If on the other hand, one assumes only “weak general position”, namely that $|A \cap V| = O(N^\beta)$ for some $\beta=\beta(V)<1$, then the Elekes-Szabó result no longer holds and the algebraic relation $R$ may no longer “come from” an algebraic group ; a counterexample was given by Bays and Breuillard. However, if we already place ourselves in the situation where $R$ is the graph of multiplication of some complex algebraic group $G$, then the existence of arbitrarily large sets $A$ with “too many related triples” (which essentially means that $A$ is controlled by an “approximate group” $B$ in the sense $|B+B|=O(|B|^{1+o(1)})$) implies that $G$ is nilpotent. This was proved in essence by Breuillard, Green and Tao, and is given another treatment in this paper.
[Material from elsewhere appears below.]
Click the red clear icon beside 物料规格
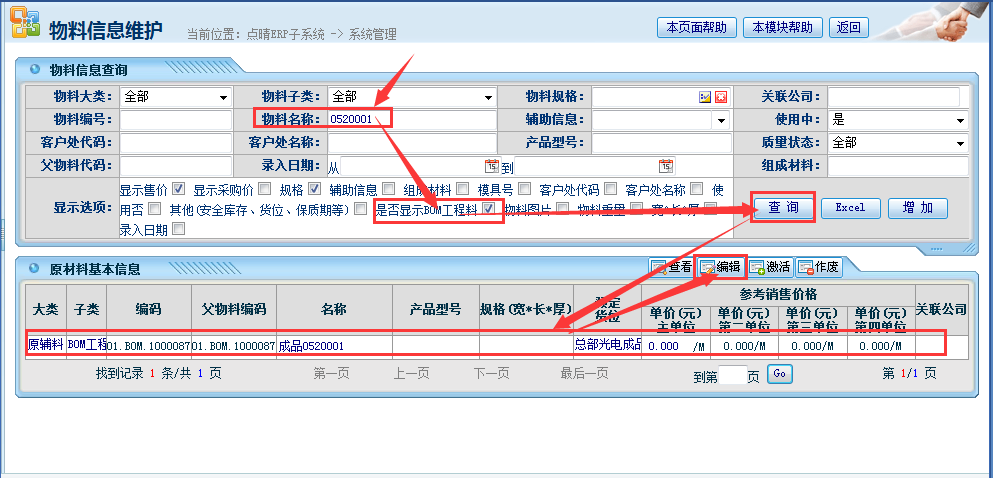The width and height of the screenshot is (993, 478). (x=720, y=97)
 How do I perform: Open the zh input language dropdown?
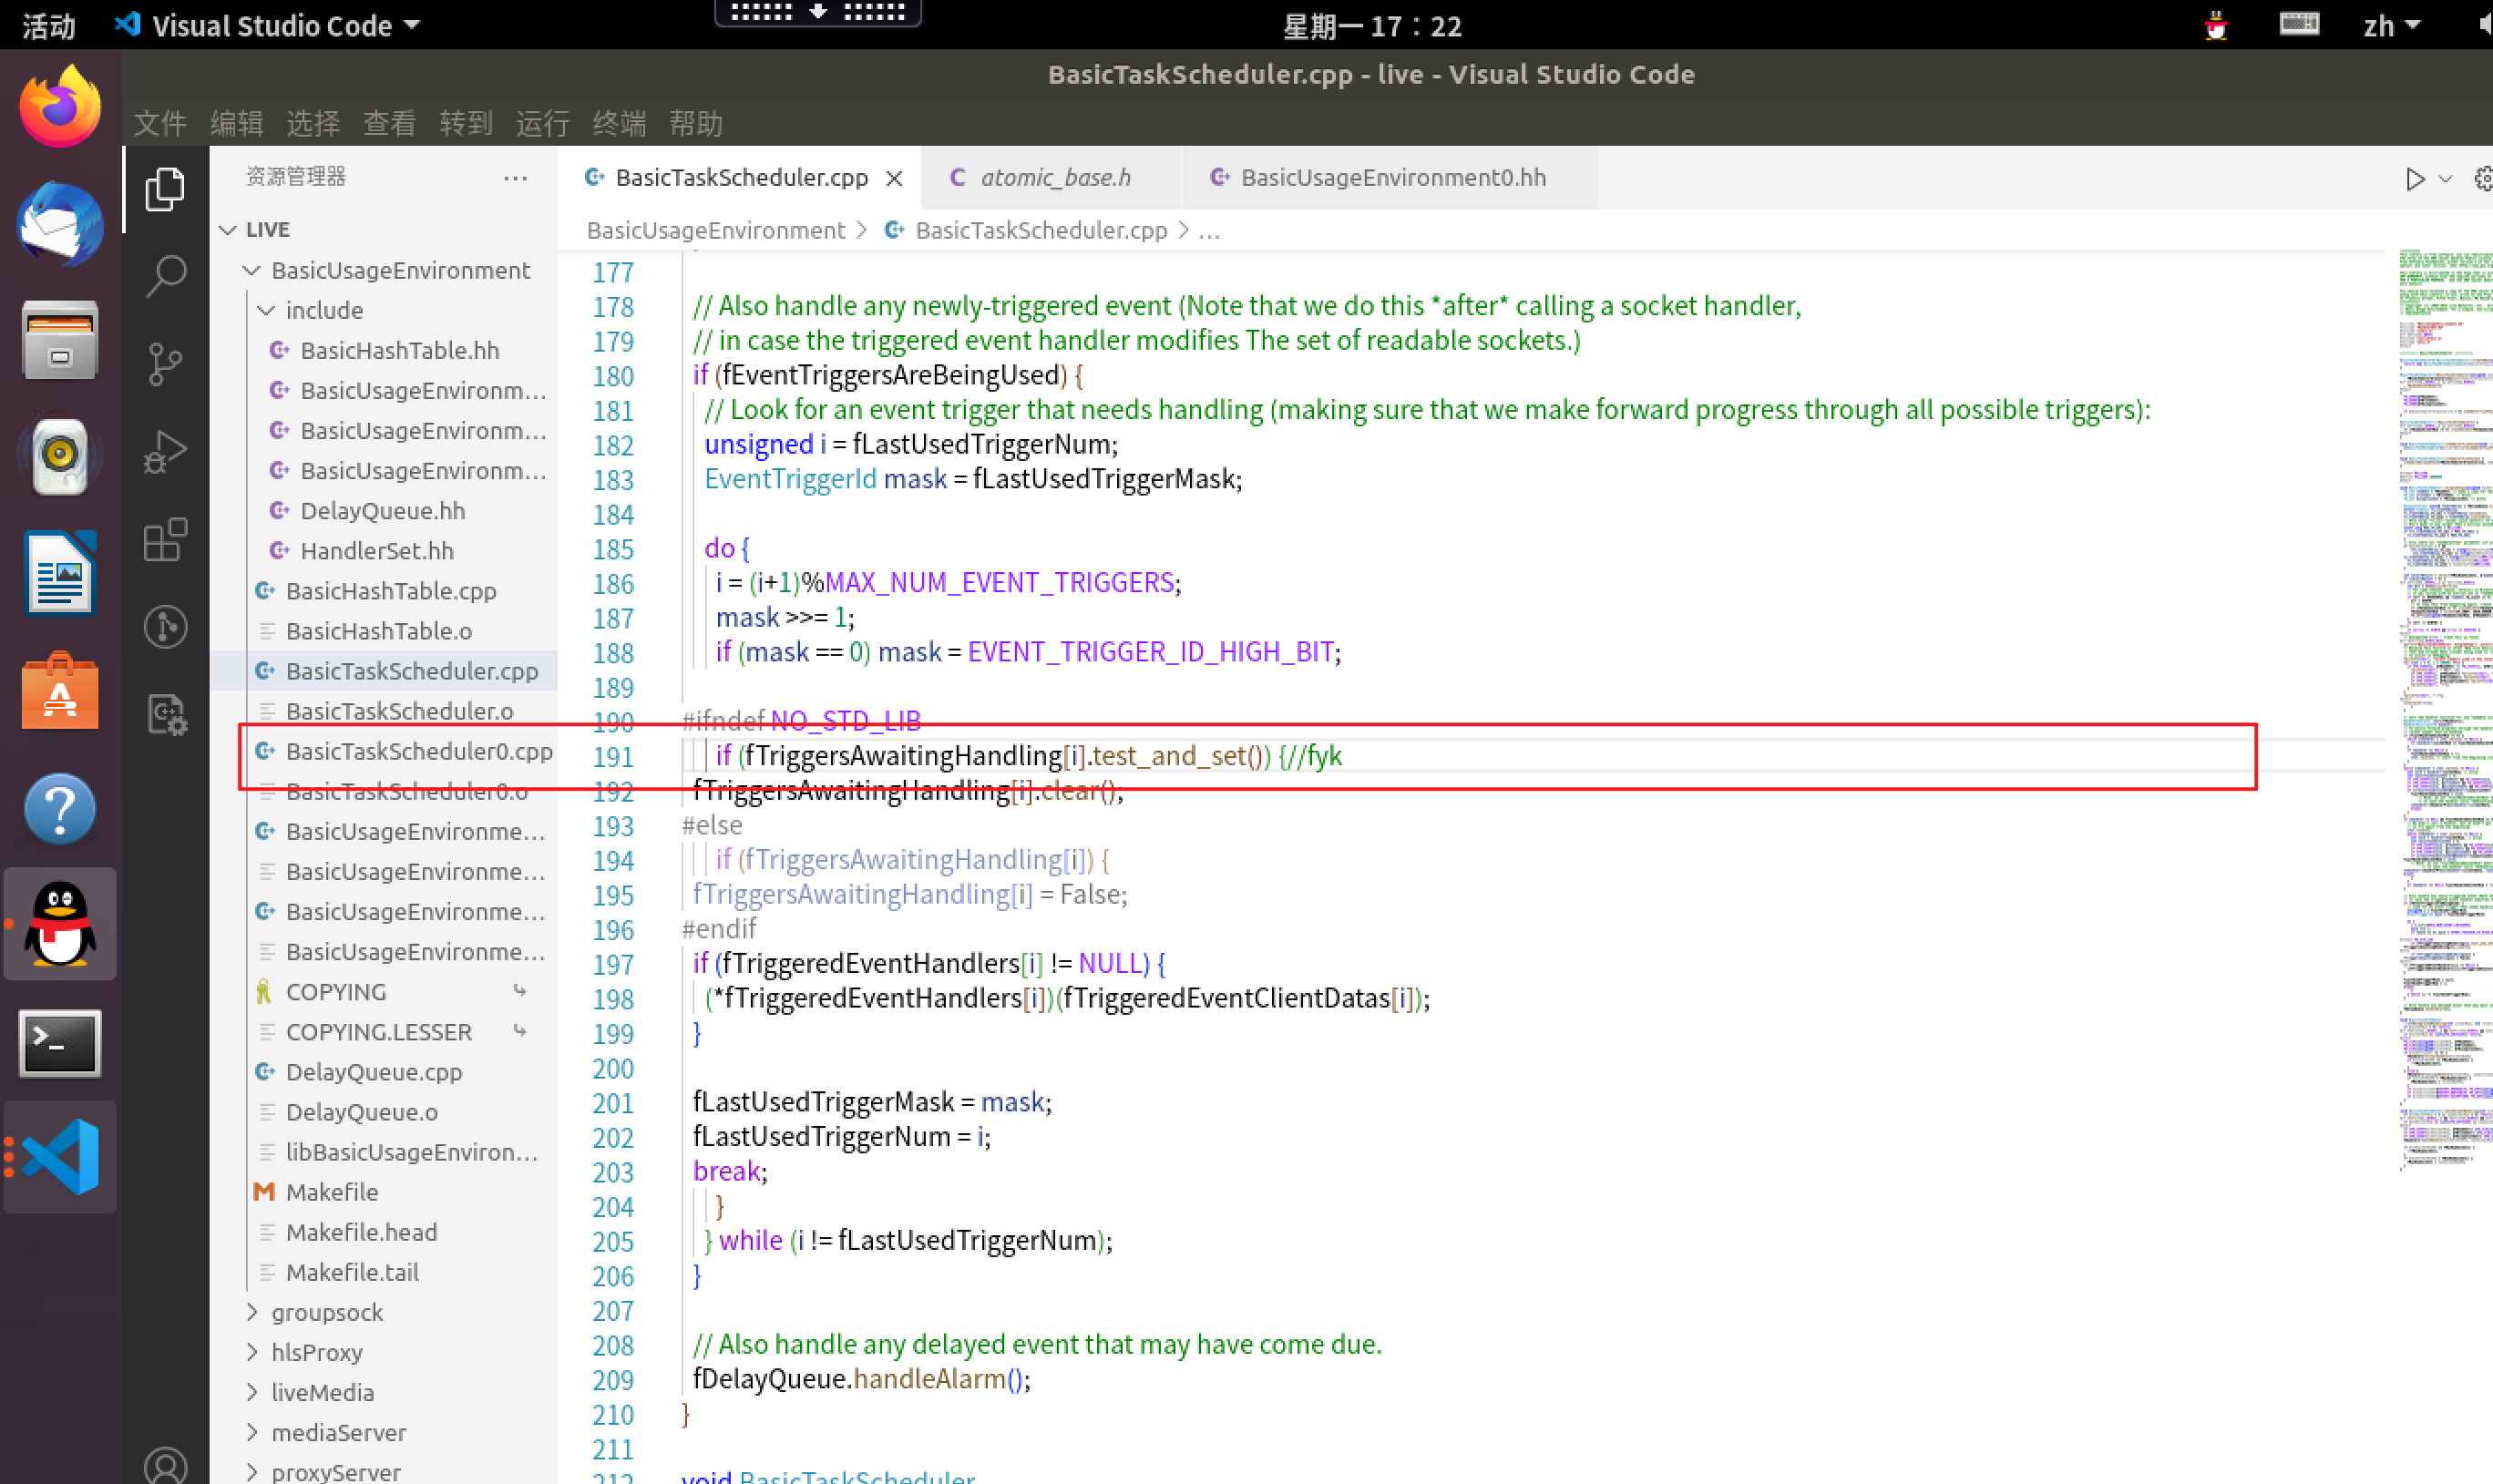[x=2391, y=26]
The point of this paper is to establish a converse to the previous statement. That is, given an arbitrary complex nilpotent group, one can construct arbitrarily large approximate subgroups $A$ in weak general position. Interestingly, one cannot do this with the $A$s in coarse general position unless the group $G$ is Abelian. Bays and Breuillard gave such a construction for Abelian groups that even gives coarse general position: the idea was to take generalized arithmetic progressions of increasing length and rank. For nilpotent groups however one cannot let the rank of the progression go to infinity, because the rank of the centre (say in the Heisenberg group) is only marginally smaller than the rank itself. So one has to make do with nilprogressions of large but bounded rank on a generating set made of independent generic elements of G. That this yields a family in weak general position is already not obvious in the Abelian case: for example, when $G$ is a simple Abelian variety, then the fact that large geometric progressions have only a bounded intersection with any given algebraic subvariety is a non-trivial known instance of the Mordell-Lang conjecture. The proof in the paper under review has first to handle the case of general Abelian groups (combinations of vector groups and semiabelian varieties – see Theorem 3.7) and then perform an independent reduction (in Section 4) from the general nilpotent case to the general Abelian case. Along the way the authors have to prove a new result of Mordell-Lang type for general commutative algebraic groups (Propositions 3.3 and 3.7) the proof of which is inspired by Hrushovski’s approach to Mordell-Lang.

This is an interesting contribution to the Elekes-Szabo problem and to the study of nilprogressions in nilpotent algebraic groups, and it also contains a new Mordell-Lang type result for general commutative algebraic groups.